Boehringer Ingelheim and Eli Lilly and Co. announced results from two post-hoc, pooled analyses of data from placebo-controlled clinical trials, which examined the safety of the dipeptidyl peptidase-4 (DPP-4) inhibitor linagliptin in adults with type 2 diabetes (T2D). These data were presented at the 49th Annual Meeting of the European Association for the Study of Diabetes (EASD).
Linagliptin, which is marketed as Tradjenta (linagliptin) tablets in the U.S., is a once-daily, 5 mg tablet used along with diet and exercise to improve glycemic control in adults with type 2 diabetes. Linagliptin should not be used in patients with type 1 diabetes or for the treatment of diabetic ketoacidosis (increased ketones in the blood or urine). Tradjenta has not been studied in patients with a history of pancreatitis, and it is unknown whether patients with a history of pancreatitis are at an increased risk for the development of pancreatitis while using Tradjenta.
General safety analysis
Findings from a pooled, post-hoc analysis of safety data from 22 linagliptin clinical trials with 7,400 adults with T2D (4,810 received linagliptin, 2,590 received placebo) included the following:
- The hypoglycemic incidence rate for linagliptin compared with placebo was 11.5 percent vs. 14 percent, respectively;
- Overall incidence of adverse events (AE) or serious adverse events (SAE) with linagliptin was similar to placebo (AE 56.5 percent versus 61.2 percent, and SAE 4.8 percent versus 6.3 percent, respectively)
“Drug safety is an important consideration in the selection of appropriate treatments for adults with type 2 diabetes, as different populations often may have drug contraindications and require dose adjustments to help manage their disease,” said Nikolaus Marx, professor of Medicine and Cardiology, University Hospital of Aachen, Germany. “The results presented examine the safety profile of linagliptin.”
Renal safety data in the elderly
Results from another post-hoc analysis evaluated pooled data from seven randomized, placebo-controlled Phase 3 clinical trials including 1,293 adults with T2D who were 65 years or older showed:
- Overall renal function, as assessed by estimated glomerular filtration rate (eGFR), was not significantly altered by treatment with linagliptin from baseline to week 24, compared with placebo (adjusted mean ± SE eGFR of −1.8 ± 0.7 mL/min for linagliptin vs. −1.1 ± 0.9 mL/min for placebo). The majority of patients in the linagliptin group had mild renal impairment with similar proportions of mild, moderate and severe renal impairment found in the placebo group;
- Renal and urinary AEs were experienced by 5.5 percent and 4.3 percent of linagliptin and placebo patients, respectively;
- Incidence of investigator-defined hypoglycemia was lower in patients who received linagliptin compared with placebo (21.3 percent versus 24.7 percent), with most events occurring in trials that included a sulfonylurea or basal insulin as background therapy;
- Acute renal failure occurred in 0.5 percent and 0.2 percent of linagliptin and placebo patients, respectively.
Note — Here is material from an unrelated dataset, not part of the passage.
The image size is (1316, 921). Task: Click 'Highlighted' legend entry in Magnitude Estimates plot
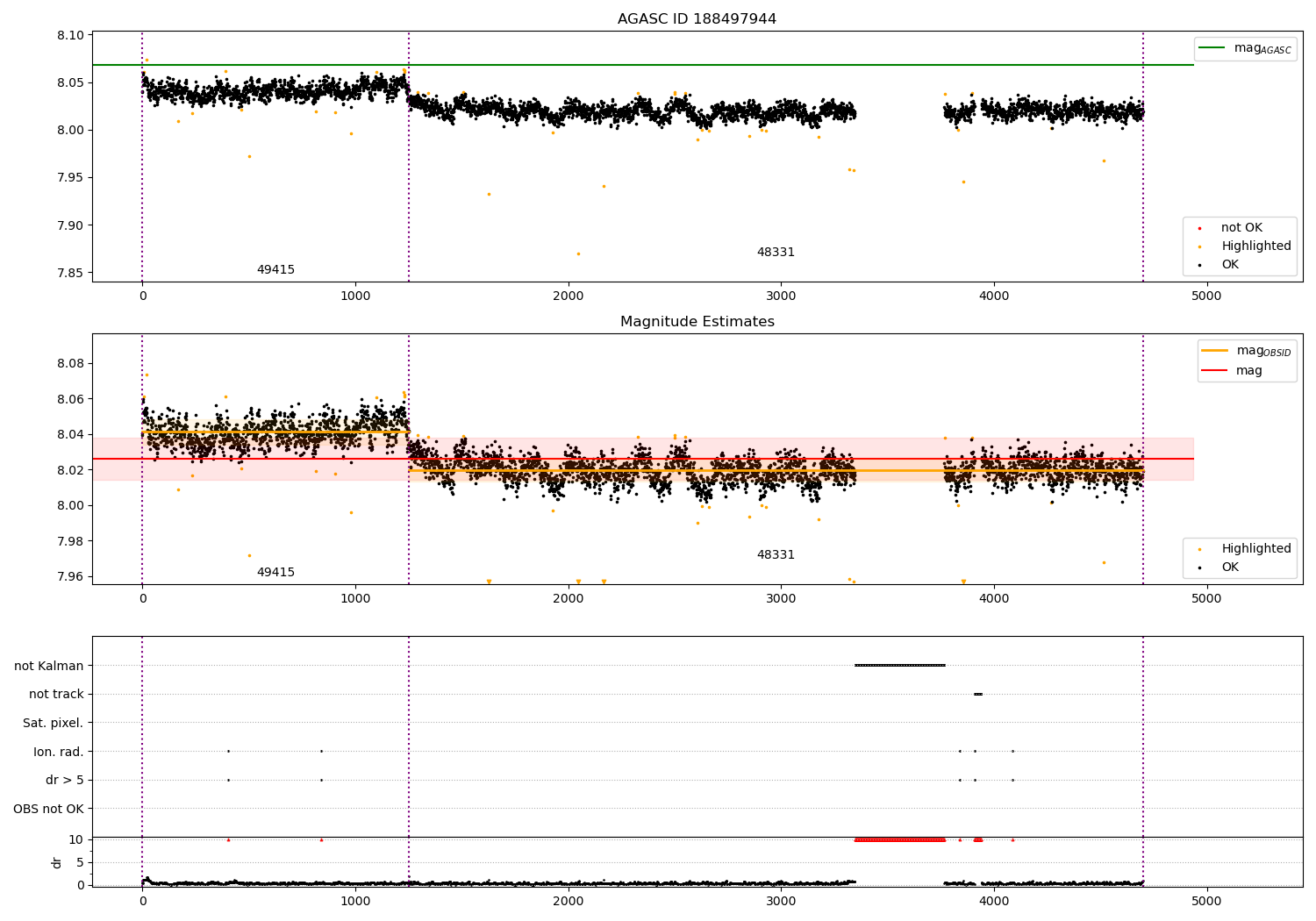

“The results from these pooled analyses continued to demonstrate that linagliptin is a treatment option for a wide range of adults with type 2 diabetes, including the elderly and those with renal impairment,” said Christophe Arbet-Engels, vice president, metabolic clinical development and medical affairs, Boehringer Ingelheim Pharmaceuticals, Inc. “These findings provide healthcare providers with additional information they may need to help manage the increasing number of adults with type 2 diabetes they work with every day.”
The U.S. Food and Drug Administration (FDA), European Medicines Agency (EMA) and several other regulatory authorities worldwide have approved linagliptin for the treatment of adults with T2D as monotherapy or in combination with metformin, metformin + sulfonylurea, and as add-on therapy to insulin. With linagliptin, no dose adjustment is required regardless of declining renal function or hepatic impairment.
Date: September 24, 2013
Source: Eli Lilly and Co.